Indica cuántas líneas de los registros contienen la palabra "Given". Responde solo con el número.

> _DATOS PARA PROCESAR_:
■ ■ ■
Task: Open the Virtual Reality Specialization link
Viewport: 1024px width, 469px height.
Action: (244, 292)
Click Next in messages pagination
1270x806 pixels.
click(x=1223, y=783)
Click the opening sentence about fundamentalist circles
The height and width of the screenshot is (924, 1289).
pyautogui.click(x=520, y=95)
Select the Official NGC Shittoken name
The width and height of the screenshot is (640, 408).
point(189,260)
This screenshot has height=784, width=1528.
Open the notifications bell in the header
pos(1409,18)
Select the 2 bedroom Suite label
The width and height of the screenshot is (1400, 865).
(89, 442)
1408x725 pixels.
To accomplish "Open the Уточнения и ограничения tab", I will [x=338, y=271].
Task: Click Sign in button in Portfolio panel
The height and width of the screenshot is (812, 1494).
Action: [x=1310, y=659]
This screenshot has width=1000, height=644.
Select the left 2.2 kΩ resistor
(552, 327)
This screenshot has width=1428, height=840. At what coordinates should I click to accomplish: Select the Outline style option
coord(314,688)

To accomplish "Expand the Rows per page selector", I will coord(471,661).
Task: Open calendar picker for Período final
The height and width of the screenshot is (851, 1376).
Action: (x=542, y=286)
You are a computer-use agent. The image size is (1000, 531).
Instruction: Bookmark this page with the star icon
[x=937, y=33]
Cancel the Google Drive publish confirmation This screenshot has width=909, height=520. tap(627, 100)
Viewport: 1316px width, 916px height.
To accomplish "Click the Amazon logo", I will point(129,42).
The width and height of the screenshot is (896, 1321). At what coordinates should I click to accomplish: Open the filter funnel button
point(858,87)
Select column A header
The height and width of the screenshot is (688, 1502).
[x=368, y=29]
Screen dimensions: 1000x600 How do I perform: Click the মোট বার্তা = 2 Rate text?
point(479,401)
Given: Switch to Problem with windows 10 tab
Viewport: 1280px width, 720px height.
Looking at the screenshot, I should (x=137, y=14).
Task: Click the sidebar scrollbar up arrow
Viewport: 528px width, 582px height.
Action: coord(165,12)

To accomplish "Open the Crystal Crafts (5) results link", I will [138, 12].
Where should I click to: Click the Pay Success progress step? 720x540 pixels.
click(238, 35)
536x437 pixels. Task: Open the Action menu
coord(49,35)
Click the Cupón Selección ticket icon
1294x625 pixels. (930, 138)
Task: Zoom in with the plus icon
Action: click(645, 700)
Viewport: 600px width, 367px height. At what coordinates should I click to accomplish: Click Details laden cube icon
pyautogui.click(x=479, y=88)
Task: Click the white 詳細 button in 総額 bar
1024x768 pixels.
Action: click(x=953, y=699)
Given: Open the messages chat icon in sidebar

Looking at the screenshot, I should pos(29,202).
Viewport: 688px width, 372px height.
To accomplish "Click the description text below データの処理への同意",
■ ■ ■
> _SOLUCIÓN DEL EJERCICIO_: 2